The Competition Authority has been investigating the merger involving the acquisition by Eignarhaldsfélagsins Fjarskipta ehf. (Vodafone) of all shares in IP-Fjarskiptum ehf. (Tal). The Authority has concluded, in a decision published today, that the merger of Vodafone and Tal would lead to a significant increase in market concentration and to a duopoly on various sub-markets within the telecommunications sector. Without intervention, the situation would be that only two major players, Síminn and Vodafone, would offer comprehensive telecommunications services, while several smaller operators would provide services in specific, limited areas of the retail market. Tal is a significant competitor to both Síminn and Vodafone, offering comprehensive telecommunications solutions in the retail market and providing a wider range of services than the other competitors of Síminn and Vodafone. These three companies are the only ones in the country to provide comprehensive telecommunications services on the retail market, which are also used by, for example, households. Smaller competitors in the telecommunications market are dependent on Síminn and Vodafone for access to their networks at the wholesale level in order to provide telecommunications services in competition with Síminn and Vodafone in the retail market. The Competition Authority's conclusion is that the merger would significantly reduce the bargaining power of these smaller competitors at the wholesale level, thereby weakening their competitive position.
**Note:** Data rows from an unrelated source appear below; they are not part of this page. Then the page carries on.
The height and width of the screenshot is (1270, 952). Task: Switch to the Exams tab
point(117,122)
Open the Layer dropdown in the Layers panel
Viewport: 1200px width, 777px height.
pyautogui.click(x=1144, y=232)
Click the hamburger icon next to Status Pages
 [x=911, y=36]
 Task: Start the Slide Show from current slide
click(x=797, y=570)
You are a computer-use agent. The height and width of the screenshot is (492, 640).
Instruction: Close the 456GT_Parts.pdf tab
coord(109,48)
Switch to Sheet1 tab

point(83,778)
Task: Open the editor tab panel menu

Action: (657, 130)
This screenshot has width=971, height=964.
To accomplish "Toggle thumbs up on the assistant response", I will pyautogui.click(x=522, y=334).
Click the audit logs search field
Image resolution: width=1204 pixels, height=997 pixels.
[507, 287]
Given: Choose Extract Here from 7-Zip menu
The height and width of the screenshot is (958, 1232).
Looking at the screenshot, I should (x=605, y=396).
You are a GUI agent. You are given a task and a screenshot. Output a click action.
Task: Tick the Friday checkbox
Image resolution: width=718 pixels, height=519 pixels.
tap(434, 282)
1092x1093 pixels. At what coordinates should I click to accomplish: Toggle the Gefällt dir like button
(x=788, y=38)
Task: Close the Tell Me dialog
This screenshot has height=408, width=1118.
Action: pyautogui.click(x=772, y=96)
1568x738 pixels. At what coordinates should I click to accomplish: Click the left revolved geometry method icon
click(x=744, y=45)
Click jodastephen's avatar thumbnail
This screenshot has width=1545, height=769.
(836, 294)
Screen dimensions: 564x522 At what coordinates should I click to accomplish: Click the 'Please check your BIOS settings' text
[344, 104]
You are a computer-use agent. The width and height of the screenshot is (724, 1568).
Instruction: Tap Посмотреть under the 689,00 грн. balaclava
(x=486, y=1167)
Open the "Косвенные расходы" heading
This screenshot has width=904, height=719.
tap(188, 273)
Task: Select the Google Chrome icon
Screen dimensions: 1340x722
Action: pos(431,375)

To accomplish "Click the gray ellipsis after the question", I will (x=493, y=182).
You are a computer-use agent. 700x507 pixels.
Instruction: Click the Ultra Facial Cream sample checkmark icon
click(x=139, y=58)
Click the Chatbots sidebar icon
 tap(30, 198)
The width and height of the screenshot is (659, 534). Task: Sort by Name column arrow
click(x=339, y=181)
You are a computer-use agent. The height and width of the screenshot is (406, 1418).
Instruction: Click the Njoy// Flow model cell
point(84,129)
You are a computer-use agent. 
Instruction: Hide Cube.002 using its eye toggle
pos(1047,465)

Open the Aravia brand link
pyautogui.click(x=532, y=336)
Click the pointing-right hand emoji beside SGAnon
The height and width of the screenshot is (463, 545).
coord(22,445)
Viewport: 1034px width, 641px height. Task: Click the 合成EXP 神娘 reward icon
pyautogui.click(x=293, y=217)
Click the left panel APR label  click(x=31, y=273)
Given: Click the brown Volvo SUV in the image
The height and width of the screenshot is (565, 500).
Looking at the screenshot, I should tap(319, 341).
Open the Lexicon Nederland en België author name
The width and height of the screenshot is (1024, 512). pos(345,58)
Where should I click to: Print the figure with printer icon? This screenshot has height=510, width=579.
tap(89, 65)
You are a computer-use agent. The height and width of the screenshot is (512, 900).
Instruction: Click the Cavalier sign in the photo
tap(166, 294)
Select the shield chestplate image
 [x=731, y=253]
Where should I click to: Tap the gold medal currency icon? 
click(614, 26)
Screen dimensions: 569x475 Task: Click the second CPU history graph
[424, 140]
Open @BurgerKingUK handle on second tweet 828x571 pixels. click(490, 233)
Tal has focused on providing price competition to Símanum and Vodafone and has offered consumers various innovations. Furthermore, previous rulings by the Competition Authority have shown that Tal has provided significant competitive pressure to at least Vodafone, see e.g. its decision No. 27/2009 Breach of the Competition Authority's decision No. 36/2008 The merger of Teymir hf. and IP-fjarskipta ehf. and Article 10 of the Competition Act. The merger of Talk and Vodafone is therefore liable to to cause consumers serious competitive harm in a significant business sector.
The merging parties submitted proposals to remedy the competition concerns that the Competition Authority considers to arise from the merger. As is set out in the Competition Authority's decision, these proposals are insufficient and the Authority has therefore prohibited the merger.
See the decision for details No. 31/2011.